Cox has built a career straddling the spheres of business and medicine. Having studied medicine at Trinity in the mid-1980s, he took a one-year postgraduate course at Cambridge University. On completion, he planned to begin a career in surgery, taking in-house jobs in hospitals around Dublin, specialising in orthopaedics.
“I loved medicine, loved the work,” he says. But, hearing of a job opening with McKinsey, he decided to throw his hat in the ring.
“I thought it would be great interview experience, but had fully intended to go back to medicine.”
A one-year post turned into five years, and Cox threw himself into the world of consulting and corporate finance, specialising in the healthcare sector.
In 2000, he met Ray Power, the owner of medical recruitment business Locumotion who was looking at expanding. Cox left McKinsey and went into partnership with Power alongside Lar Bradshaw, the future Anglo Irish Bank and Dublin Docklands Development Authority board member, for whom Cox had worked in McKinsey. The company began to grow, specialising initially in GP recruitment and primary medical care, including a partnership with VHI Swiftcare clinics.
In 2007, it acquired a stake in Global Diagnostics, a radiology business with operations in Australia.
Today the company has three main strands – medical recruitment, diagnostics and primary healthcare.
Its medical recruitment business, built around Power’s original Locumotion business, recruits doctors from around the world, mainly South Africa, New Zealand and Australia, to work in Ireland, and also organises placements for Irish doctors in Australia.
This kind of locum recruitment plays a significant role in GP provision in Ireland, according to Cox.
“These are the guys who keep the lights on at general practices around the country. At any time we could have 300 or 400 GPs on placement.”
Centric’s medical diagnostics business represents about half the company’s revenues, and has grown since the acquisition of a stake in Global Diagnostics in 2007. The service provides remote radiology services for public and private hospitals.

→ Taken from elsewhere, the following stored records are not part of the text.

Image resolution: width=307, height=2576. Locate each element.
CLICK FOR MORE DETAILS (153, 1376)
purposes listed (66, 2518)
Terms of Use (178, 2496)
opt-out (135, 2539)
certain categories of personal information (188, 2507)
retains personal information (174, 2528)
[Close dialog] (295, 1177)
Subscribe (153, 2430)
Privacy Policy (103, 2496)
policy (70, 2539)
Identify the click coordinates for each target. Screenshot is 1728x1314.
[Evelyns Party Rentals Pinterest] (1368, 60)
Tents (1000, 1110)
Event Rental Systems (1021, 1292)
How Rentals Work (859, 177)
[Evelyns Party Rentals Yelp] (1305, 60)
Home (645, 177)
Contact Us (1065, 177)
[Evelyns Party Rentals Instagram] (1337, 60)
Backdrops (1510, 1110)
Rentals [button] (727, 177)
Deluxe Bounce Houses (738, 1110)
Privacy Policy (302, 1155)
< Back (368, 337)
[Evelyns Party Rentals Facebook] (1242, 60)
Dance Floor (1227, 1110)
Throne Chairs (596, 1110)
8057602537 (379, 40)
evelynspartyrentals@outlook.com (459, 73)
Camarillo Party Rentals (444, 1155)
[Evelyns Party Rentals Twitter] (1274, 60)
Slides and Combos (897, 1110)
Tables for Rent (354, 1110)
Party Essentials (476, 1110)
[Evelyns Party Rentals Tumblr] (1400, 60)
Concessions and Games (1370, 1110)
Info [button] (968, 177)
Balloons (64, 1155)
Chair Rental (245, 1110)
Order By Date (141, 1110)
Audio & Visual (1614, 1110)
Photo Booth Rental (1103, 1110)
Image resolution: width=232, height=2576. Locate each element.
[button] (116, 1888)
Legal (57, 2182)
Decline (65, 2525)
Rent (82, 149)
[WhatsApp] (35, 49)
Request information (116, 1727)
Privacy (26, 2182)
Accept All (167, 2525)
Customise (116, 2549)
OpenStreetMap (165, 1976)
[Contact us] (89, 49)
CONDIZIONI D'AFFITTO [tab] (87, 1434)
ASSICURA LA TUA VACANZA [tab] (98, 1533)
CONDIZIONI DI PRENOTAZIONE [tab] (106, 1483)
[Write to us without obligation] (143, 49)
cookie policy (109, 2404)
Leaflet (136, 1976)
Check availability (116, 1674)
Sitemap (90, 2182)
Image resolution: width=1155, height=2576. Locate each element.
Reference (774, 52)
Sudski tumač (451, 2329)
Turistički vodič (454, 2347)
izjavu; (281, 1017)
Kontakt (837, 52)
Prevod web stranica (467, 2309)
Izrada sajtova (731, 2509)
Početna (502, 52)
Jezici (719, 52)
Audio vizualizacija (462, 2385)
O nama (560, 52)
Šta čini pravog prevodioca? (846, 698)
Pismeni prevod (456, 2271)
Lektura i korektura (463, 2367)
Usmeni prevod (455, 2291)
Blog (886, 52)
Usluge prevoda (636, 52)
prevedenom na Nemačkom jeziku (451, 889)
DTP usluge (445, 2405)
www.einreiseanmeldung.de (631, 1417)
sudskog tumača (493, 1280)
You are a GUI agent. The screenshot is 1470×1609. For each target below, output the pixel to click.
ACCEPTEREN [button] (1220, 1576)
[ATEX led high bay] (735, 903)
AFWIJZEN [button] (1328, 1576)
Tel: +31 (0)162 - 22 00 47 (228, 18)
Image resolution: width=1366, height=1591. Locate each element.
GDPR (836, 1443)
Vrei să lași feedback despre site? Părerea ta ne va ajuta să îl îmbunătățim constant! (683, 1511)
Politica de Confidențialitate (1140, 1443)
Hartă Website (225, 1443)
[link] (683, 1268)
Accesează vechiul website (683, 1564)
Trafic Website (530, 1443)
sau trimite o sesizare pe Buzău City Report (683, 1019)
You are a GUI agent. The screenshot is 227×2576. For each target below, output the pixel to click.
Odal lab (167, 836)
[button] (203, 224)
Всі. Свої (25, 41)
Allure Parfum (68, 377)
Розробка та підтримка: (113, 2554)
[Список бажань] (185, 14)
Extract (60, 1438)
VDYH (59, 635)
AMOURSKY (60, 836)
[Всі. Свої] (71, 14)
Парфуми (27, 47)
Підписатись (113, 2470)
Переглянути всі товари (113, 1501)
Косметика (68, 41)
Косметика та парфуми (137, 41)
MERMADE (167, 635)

A significant number of new client wins, particularly with NHS hospitals in the UK, has boosted business, while Centric also provides services to hospitals in Ireland, such as Ennis.
But it is the company’s primary care division which will be the focus for growth over the coming years. The 10 new primary care centres will expand Centric’s current portfolio of 10 primary care centres. It is also acquiring the remaining 25 per cent stake in Global Diagnostics.